+++ Extrait choisi +++

Mais ce fait merveilleux d'histoire n'atteste pas moins un degré très-avancé de connaissances et conséquemment de civilisation dans la cité dont les ingénieurs avaient pu, deux mille ans d'avance, deviner Vauban, ou dont Vauban, si l'on veut, n'a fait que retrouver les inventions disparues depuis deux mille ans.

Ce degré de civilisation se manifeste également dans le savant mécanisme de la constitution carthaginoise, et ici encore s'offrent ces similitudes qu'amène dans les moyens employés l'analogie du but à atteindre. Vous faites remarquer, en effet, que cette

constitution n'était pas sans ressemblance avec celle de Venise, cette autre république également commerçante et maritime.

Pourquoi ces institutions savantes n'ont-elles pas sauvé Carthage? Pourquoi n'ont-elles donné qu'un éclat temporaire à la puissance vénitienne?

C'est que la vitalité, la force d'expansion et la durée d'une puissance politique, ne tiennent pas à une constitution plus ou moins ingénieusement pondérée ; elles tiennent d'abord à des conditions matérielles de topographie, de climat et de production, puis à des conditions morales consistant dans le génie propre de chaque race, et dans ses aptitudes à s'assimiler ou à dominer d'autres peuples.

Rome l'emportait sur Carthage par toutes ces conditions.

Une puissance qui n'a d'autre base que la commerce est nécessairement instable. Rome avait vécu et grandi presque sans commerce; Carthage, privée du sien, cessait d'être.

Montesquieu a fait admirablement ressortir les causes de la supériorité de Rome et l'inévitable nécessité de son triomphe sur sa rivale, mais il n'a pas assez flétri les iniquités de sa politique si bien mises en lumière dans votre récit.

De quel côté toutefois, dans ce grand duel de Carthage et de Rome, auraient dû pencher les vœux d'un ami de l'humanité? Rome, au point de vue du droit des gens et de la morale, valait-elle beaucoup mieux que Carthage? Sa politique était-elle plus

généreuse envers les vaincus, plus loyale dans l'exécution des traités, plus jalouse de faire respecter tous les droits, plus soucieuse enfin de moraliser et d'instruire les populations soumises? La question, malgré tant de faits odieux que l'histoire accumule à la charge de Rome, semble devoir se résoudre en sa faveur. Quoique la faible distance qui séparait Rome de Carthage ait pu fournir à Caton un argument célèbre, ces deux villes n'en étaient pas moins dans des milieux très-différents; le ciel d'Afrique et les instincts farouches des populations libyennes entretenaient à Carthage des habitudes de férocité auxquelles n'atteignait pas, si implacable qu'elle fût, la barbarie romaine.

+++ Extrait de données +++

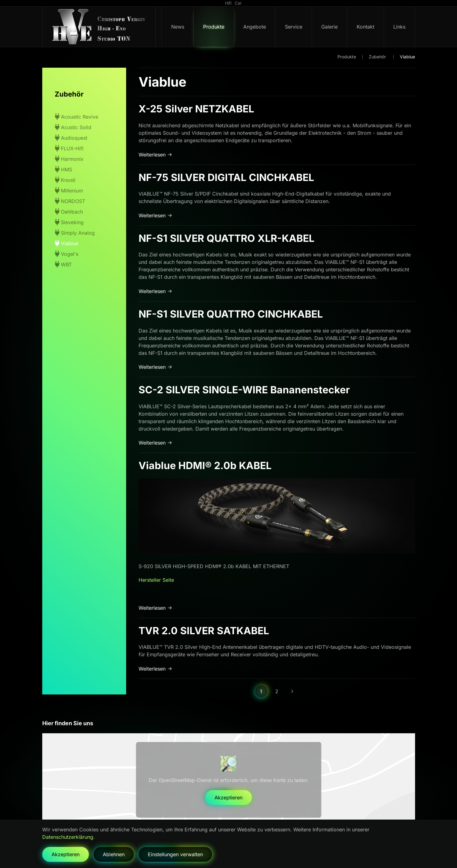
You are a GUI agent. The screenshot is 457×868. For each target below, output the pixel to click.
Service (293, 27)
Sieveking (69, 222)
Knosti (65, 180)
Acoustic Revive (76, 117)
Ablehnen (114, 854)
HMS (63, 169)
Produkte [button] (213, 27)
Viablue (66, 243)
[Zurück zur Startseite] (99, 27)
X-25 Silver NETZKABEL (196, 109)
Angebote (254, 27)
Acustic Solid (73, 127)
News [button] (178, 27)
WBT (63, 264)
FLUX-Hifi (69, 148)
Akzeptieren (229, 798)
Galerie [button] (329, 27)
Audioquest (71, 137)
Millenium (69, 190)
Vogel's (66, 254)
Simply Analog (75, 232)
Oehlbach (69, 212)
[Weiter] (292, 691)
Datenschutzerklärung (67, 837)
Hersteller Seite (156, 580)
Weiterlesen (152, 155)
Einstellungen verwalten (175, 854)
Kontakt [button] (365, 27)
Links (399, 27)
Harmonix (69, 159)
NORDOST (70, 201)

+++
+++ Extrait de données +++

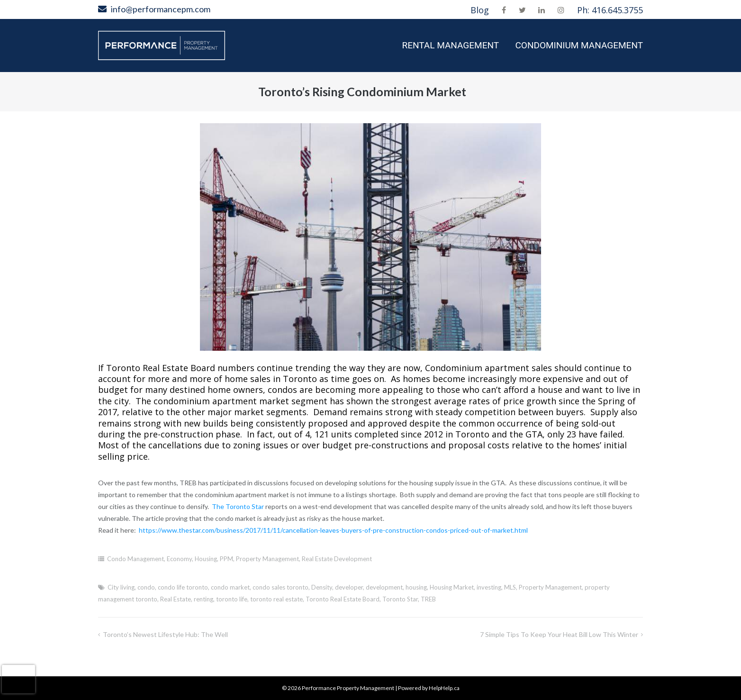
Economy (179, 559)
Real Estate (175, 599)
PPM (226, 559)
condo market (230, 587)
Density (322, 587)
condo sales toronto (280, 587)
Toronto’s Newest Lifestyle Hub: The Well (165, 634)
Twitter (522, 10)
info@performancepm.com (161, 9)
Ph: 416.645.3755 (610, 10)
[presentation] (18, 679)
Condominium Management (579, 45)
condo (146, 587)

+++

> [Problème à résoudre] D'après le texte sur Carthage et Rome, à la constitution de quelle autre république celle de Carthage ressemblait-elle ?

> [Corrigé de l'exercice] À celle de Venise, une autre république commerçante et maritime.